La valutazione del danno biologico si fonda tradizionalmente su parametri medico-legali che hanno come riferimento lesioni organiche obiettivabili. Tuttavia, il dolore neuropatico mette in crisi questo modello: non si presenta come mero sintomo di una lesione, ma come condizione clinica autonoma, spesso resistente ai trattamenti e capace di incidere stabilmente sulla qualità della vita.
Il problema è evidente: come tradurre giuridicamente una sofferenza soggettiva, non sempre correlata a un danno anatomico visibile, in un punteggio tabellare?
Le scale del dolore (VAS, NRS, DN4) offrono strumenti di rilevazione clinica, ma non bastano, se non vengono integrate in un quadro valutativo che tenga conto della persistenza, della refrattarietà terapeutica e dell’impatto funzionale.

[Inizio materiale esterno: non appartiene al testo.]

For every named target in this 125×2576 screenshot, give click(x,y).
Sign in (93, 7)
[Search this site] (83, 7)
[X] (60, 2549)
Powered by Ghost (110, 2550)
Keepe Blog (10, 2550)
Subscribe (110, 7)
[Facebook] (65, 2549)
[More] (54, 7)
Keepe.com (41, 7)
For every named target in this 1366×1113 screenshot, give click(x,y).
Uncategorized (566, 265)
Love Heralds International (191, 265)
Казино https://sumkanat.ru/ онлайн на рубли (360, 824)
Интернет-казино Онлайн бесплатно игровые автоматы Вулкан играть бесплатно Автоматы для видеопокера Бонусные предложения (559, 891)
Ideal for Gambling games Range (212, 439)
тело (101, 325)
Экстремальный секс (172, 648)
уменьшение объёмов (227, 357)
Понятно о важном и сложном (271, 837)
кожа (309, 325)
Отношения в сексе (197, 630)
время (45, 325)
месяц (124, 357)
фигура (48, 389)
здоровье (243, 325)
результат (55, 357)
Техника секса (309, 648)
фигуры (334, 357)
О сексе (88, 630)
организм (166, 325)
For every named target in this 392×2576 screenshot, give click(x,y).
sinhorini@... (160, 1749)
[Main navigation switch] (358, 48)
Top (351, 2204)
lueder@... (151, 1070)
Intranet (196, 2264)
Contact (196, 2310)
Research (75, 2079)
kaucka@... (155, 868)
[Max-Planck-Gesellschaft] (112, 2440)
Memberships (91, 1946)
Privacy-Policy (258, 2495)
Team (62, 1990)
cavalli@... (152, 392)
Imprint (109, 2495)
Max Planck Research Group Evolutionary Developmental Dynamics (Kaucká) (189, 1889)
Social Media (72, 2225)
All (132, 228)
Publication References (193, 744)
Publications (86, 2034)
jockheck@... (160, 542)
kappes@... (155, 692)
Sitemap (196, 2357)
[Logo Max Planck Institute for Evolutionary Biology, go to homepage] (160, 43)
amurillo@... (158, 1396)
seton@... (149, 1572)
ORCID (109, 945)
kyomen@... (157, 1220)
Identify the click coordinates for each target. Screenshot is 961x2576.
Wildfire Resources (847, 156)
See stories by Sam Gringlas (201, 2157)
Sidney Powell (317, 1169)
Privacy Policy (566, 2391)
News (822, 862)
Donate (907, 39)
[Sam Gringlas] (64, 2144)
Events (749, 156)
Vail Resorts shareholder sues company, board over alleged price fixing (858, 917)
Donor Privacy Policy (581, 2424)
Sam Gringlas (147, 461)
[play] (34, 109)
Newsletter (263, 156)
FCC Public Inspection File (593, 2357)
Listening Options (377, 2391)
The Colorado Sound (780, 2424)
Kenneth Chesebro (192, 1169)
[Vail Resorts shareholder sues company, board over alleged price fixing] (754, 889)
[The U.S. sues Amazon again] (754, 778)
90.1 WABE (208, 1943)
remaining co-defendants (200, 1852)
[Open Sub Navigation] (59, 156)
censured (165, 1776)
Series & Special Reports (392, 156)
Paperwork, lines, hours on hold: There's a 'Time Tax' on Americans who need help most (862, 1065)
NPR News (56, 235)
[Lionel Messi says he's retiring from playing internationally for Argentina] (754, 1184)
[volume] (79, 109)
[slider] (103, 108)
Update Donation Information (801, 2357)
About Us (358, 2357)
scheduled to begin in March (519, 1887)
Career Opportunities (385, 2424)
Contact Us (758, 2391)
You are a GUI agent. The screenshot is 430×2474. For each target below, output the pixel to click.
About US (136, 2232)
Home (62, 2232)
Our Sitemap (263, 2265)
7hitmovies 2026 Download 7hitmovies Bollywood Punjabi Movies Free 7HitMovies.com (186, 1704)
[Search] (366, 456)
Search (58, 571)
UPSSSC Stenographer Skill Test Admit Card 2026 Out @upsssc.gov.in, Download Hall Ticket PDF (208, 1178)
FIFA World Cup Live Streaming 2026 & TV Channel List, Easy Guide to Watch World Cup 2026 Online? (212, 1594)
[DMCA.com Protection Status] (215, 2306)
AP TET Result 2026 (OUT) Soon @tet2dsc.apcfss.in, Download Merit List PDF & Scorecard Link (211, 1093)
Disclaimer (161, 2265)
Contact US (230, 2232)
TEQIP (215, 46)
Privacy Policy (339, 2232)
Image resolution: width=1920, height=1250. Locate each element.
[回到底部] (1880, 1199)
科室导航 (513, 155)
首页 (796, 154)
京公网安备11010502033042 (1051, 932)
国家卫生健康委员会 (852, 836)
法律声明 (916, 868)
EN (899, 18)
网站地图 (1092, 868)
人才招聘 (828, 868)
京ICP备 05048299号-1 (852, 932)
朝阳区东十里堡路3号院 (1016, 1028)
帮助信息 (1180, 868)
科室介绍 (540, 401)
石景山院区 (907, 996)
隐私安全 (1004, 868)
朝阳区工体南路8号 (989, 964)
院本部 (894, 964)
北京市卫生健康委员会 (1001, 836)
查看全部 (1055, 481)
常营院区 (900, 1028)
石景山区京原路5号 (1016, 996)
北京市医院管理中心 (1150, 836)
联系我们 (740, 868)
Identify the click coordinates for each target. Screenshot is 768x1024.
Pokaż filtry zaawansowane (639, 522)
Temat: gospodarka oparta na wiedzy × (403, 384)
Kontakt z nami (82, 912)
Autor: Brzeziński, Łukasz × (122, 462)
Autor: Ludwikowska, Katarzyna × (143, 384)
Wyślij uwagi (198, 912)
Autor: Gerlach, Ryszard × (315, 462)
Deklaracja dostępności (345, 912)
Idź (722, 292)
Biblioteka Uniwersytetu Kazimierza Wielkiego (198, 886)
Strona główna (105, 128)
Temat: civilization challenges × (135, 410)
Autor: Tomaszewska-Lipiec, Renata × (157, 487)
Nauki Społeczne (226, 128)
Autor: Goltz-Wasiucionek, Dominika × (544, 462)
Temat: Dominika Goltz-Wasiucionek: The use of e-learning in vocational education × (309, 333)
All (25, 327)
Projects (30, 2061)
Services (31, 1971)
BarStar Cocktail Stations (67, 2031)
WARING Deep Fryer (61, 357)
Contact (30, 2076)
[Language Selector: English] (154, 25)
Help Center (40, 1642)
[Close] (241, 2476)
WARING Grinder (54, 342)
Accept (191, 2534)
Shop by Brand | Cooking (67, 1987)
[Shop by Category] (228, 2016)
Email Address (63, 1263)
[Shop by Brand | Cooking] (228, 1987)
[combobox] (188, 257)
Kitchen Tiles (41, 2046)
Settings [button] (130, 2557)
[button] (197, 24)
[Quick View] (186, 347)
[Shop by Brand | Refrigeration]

In sede risarcitoria, questo significa superare l’idea che solo ciò che è misurabile con esami strumentali meriti riconoscimento. Il dolore neuropatico impone un cambio di paradigma: dal dato oggettivo al fatto giuridicamente rilevante della percezione dolorosa, che diventa elemento qualificante del danno biologico.
Non si tratta di ampliare arbitrariamente le voci risarcitorie, ma di rendere coerente la liquidazione con l’evoluzione scientifica e con il principio di integrale ristoro. Perché il dolore cronico non è un’ombra soggettiva, ma una realtà che, se ignorata, rischia di tradursi in una ingiustizia strutturale.